MyD88-BLT2-dependent cascade contributes to LPS-induced interleukin-6 production in mouse macrophage.
- Author:
A Jin LEE
1
;
Kyung Jin CHO
;
Jae Hong KIM
Author Information
- Publication Type:Original Article ; Research Support, Non-U.S. Gov't
- MeSH: Animals; Cell Line; Interleukin-6/*biosynthesis; Leukotriene B4/metabolism; Ligands; Lipopolysaccharides/immunology; Macrophages/immunology/*metabolism; Macrophages, Peritoneal/immunology/metabolism; Mice; Myeloid Differentiation Factor 88/*metabolism; NADH, NADPH Oxidoreductases/metabolism; NF-kappa B/metabolism; Reactive Oxygen Species/metabolism; Receptors, Leukotriene B4/*metabolism; Signal Transduction
- From:Experimental & Molecular Medicine 2015;47(4):e156-
- CountryRepublic of Korea
- Language:English
- Abstract: Endotoxic responses to bacterial lipopolysaccharide (LPS) are triggered by Toll-like receptor 4 (TLR4) and involve the production of inflammatory mediators, including interleukin-6 (IL-6), by macrophages.

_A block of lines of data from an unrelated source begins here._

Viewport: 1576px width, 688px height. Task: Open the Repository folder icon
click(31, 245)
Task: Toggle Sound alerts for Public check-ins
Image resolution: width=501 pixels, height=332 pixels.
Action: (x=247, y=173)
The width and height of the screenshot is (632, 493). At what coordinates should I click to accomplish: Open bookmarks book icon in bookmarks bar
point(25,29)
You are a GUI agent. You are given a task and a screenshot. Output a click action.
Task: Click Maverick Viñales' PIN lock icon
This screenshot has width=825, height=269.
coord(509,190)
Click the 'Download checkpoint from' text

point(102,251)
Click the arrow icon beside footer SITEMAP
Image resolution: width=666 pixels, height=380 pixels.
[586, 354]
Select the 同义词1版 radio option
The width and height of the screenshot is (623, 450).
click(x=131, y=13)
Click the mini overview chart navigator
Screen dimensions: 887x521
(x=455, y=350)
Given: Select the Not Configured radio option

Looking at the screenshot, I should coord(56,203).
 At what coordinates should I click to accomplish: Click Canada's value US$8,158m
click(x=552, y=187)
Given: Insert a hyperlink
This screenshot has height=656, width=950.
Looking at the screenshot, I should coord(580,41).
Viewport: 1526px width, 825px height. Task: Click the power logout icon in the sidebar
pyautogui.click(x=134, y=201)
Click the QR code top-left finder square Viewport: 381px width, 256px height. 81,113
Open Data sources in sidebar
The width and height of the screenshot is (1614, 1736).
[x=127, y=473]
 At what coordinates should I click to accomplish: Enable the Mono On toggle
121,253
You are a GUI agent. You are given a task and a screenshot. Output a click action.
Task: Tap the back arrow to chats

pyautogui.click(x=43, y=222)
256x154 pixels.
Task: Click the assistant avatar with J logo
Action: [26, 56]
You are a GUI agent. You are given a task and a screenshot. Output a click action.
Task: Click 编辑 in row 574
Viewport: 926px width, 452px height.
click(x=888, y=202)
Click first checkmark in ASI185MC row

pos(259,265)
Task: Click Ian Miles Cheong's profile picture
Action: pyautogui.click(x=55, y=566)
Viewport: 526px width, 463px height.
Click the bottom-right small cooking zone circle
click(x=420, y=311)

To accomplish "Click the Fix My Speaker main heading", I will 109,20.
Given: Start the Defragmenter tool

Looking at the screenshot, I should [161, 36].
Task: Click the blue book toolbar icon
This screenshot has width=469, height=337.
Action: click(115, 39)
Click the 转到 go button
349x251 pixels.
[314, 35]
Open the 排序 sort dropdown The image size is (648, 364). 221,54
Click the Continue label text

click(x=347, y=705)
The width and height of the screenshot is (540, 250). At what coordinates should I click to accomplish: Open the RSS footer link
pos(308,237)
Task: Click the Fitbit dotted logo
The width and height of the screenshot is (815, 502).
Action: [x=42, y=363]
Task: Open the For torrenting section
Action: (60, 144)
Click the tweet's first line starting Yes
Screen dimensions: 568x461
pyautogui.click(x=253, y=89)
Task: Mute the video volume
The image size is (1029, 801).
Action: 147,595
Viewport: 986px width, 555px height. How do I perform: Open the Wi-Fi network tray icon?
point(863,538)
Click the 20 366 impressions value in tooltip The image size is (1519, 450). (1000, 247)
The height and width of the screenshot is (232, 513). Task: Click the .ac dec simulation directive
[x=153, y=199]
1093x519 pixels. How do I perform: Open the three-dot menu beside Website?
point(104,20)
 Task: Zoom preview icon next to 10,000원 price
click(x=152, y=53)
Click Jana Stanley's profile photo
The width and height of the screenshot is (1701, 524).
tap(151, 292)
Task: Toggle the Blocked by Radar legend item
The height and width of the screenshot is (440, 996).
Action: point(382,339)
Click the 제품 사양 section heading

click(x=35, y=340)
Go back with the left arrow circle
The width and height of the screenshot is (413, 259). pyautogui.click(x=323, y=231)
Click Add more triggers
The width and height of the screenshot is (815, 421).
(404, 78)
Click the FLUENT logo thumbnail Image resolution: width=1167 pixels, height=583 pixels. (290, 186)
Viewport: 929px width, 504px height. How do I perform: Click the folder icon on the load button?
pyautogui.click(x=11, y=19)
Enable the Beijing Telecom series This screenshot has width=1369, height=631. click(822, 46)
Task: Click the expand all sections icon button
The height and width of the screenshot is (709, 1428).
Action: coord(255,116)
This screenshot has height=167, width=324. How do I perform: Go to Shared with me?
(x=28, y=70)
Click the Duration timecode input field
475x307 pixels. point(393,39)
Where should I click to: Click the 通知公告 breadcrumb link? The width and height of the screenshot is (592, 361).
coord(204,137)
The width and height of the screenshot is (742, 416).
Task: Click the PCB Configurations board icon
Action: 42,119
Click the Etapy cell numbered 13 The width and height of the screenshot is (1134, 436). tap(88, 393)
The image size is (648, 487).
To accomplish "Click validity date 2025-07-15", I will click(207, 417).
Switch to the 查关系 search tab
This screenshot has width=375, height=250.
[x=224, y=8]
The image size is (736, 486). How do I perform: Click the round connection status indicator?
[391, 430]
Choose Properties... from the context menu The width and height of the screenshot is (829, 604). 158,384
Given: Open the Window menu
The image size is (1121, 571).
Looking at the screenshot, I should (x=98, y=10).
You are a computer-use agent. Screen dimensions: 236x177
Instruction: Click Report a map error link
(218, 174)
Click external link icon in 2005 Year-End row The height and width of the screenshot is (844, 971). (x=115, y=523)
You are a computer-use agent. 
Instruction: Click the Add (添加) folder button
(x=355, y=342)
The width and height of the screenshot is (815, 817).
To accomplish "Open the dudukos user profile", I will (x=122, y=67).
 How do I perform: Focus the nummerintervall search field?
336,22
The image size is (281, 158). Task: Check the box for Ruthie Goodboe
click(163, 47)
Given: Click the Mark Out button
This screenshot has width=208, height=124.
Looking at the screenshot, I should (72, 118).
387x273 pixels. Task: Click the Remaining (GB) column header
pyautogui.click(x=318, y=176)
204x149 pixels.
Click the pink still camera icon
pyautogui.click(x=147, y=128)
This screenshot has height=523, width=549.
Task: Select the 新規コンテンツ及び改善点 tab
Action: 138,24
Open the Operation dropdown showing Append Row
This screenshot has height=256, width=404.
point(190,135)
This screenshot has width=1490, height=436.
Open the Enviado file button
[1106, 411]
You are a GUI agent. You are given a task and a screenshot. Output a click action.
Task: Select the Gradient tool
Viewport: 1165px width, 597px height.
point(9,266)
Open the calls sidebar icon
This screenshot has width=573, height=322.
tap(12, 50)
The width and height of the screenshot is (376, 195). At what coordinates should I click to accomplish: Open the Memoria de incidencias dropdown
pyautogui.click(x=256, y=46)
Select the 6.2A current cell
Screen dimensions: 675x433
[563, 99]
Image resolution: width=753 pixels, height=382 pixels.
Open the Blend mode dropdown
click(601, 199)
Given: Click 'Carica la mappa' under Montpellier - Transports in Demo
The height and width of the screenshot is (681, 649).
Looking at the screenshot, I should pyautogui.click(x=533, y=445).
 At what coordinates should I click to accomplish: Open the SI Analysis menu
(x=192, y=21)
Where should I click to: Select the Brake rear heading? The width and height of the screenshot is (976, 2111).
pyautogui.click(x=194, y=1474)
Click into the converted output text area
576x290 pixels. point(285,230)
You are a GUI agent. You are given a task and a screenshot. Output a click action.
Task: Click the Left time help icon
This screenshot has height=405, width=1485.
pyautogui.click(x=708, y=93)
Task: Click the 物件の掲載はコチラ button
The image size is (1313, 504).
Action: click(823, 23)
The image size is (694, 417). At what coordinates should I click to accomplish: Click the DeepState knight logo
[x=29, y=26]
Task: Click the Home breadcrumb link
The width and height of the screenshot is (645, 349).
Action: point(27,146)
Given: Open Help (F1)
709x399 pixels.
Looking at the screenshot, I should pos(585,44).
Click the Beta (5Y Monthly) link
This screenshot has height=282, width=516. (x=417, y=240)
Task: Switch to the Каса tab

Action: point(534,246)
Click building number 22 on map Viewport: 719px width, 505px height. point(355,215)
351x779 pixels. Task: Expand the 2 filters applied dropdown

The detailed mechanism of IL-6 production by macrophages in response to LPS has remained unclear, however. We now show that LPS induces IL-6 synthesis in mouse peritoneal macrophages via the leukotriene B4 receptor BLT2. Our results suggest that TLR4-MyD88 signaling functions upstream of BLT2 and that the generation of reactive oxygen species (ROS) by NADPH oxidase 1 (Nox1) and consequent activation of the transcription factor nuclear factor (NF)-kappaB function downstream of BLT2 in this response. These results suggest that a TLR4-MyD88-BLT2-Nox1-ROS-NF-kappaB pathway contributes to the synthesis of IL-6 in LPS-stimulated mouse macrophages.